Its purpose was to document and understand the distribution and behavior of the glaciers of southeastern and southcentral Alaska. Glaciers of the Alaska Range, Alaska Peninsula, and Wrangell Mountains, as well as glaciers of Washington, Oregon, and Canada were also photographed. In 1963, the program was set for termination. However, the March, 27, 1964 Great Alaska Earthquake created an immediate need for photography to understand the quake’s impact on Alaskan glaciers. This revitalized the collection effort. Post wrote that Mark F. Meier, U.S. Geological Survey’s (USGS) Glaciology Project Director, wanted him to continue the photography and record changes resulting from the shaking. This led to a permanent position as a hydrologist and more than 30 additional years of aerial surveys. The USGS program continued through the early 21st century. In all, more than 500 glaciers were systematically photographed and more than 100,000 photographs were made.
Post received his introduction to “organized aerial photography of glaciers” from Richard C. Hubley of UW, who in 1955 conducted a North Cascade Mountains survey. During the IGY, Post was involved in planning the logistics of the American Geographical Society Glacier Mapping Project, which included obtaining aerial photography of the glaciers to be mapped.
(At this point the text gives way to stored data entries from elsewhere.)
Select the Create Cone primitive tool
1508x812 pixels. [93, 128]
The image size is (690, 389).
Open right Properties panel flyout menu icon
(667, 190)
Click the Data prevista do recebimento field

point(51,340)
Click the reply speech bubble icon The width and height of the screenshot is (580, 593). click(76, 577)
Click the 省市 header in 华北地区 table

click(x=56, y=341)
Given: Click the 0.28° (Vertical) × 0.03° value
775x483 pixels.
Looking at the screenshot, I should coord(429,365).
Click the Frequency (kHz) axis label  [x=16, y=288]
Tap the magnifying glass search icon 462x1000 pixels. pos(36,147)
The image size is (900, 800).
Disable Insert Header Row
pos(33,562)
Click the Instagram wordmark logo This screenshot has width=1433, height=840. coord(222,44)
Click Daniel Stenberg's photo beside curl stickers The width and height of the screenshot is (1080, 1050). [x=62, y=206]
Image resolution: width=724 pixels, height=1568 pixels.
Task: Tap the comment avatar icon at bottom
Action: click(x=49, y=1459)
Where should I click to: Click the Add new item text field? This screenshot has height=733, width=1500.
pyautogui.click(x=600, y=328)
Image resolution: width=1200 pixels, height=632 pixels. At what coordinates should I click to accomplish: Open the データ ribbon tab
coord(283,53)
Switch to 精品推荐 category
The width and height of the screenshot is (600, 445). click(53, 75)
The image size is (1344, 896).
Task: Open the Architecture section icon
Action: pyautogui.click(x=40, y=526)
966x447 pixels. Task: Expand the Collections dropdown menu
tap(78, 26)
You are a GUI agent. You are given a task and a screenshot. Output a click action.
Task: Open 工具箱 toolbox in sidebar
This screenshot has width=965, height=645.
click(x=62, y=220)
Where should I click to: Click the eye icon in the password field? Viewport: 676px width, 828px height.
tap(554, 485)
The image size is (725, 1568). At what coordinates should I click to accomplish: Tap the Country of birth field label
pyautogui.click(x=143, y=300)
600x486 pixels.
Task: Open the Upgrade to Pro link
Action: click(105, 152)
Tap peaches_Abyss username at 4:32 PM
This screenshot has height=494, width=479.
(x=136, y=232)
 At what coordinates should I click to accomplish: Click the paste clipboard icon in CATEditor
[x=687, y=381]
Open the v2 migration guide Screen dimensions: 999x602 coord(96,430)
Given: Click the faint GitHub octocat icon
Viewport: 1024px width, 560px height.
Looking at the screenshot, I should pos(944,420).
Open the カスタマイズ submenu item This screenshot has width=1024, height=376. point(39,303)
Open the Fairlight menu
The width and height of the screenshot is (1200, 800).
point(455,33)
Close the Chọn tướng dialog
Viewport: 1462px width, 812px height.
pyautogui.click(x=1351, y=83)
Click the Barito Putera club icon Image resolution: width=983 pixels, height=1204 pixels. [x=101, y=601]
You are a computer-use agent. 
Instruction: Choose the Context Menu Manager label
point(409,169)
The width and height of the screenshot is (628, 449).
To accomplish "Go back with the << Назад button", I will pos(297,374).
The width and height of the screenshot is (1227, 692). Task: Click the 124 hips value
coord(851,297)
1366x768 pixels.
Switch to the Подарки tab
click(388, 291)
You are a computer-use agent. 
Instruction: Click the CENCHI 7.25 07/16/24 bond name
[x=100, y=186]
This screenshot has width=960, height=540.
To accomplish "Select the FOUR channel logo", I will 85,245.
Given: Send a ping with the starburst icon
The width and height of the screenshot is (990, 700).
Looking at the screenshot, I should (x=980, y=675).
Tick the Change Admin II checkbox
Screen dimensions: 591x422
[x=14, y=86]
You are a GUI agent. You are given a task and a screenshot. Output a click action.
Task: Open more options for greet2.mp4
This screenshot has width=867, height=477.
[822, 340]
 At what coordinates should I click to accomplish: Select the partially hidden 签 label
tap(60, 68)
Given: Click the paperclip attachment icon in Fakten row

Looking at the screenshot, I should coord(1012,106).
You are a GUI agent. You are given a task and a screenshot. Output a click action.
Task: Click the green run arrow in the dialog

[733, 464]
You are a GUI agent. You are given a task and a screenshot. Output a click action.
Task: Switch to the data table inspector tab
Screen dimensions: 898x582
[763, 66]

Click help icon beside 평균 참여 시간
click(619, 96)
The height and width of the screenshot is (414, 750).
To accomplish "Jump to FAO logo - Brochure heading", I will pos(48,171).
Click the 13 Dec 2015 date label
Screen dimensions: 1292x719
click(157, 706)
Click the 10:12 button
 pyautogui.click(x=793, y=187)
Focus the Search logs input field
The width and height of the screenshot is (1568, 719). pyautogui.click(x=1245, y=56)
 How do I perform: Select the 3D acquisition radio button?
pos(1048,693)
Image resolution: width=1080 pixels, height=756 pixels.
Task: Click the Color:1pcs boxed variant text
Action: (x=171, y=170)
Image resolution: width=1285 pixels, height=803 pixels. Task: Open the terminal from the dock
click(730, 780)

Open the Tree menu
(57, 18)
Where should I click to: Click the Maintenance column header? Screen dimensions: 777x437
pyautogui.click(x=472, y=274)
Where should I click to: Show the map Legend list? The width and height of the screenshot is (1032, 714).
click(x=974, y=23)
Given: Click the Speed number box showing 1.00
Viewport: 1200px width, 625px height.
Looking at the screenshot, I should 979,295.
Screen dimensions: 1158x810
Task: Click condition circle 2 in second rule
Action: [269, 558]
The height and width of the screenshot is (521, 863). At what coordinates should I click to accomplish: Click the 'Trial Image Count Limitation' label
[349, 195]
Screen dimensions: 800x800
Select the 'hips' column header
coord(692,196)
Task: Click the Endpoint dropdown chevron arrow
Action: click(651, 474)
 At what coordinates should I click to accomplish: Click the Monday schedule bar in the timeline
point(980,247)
Observing annual-to-decadal scale changes in Alaskan glaciers permitted Post to identify the distribution of surging glaciers and then to develop theories as to why surging occurred. He also used his aerial observations to understand tidewater glacier calving dynamics. Beginning in the late-1970s, Post expanded his pursuit of calving glaciers by outfitting the research vessel GROWLER with echo sounding and and seismic profiling equipment to understand the morphology and bathymetry of tidewater glaciers through marine remote sensing. Austin Post was truly a pioneer glacier remote sensor in every sense of the word.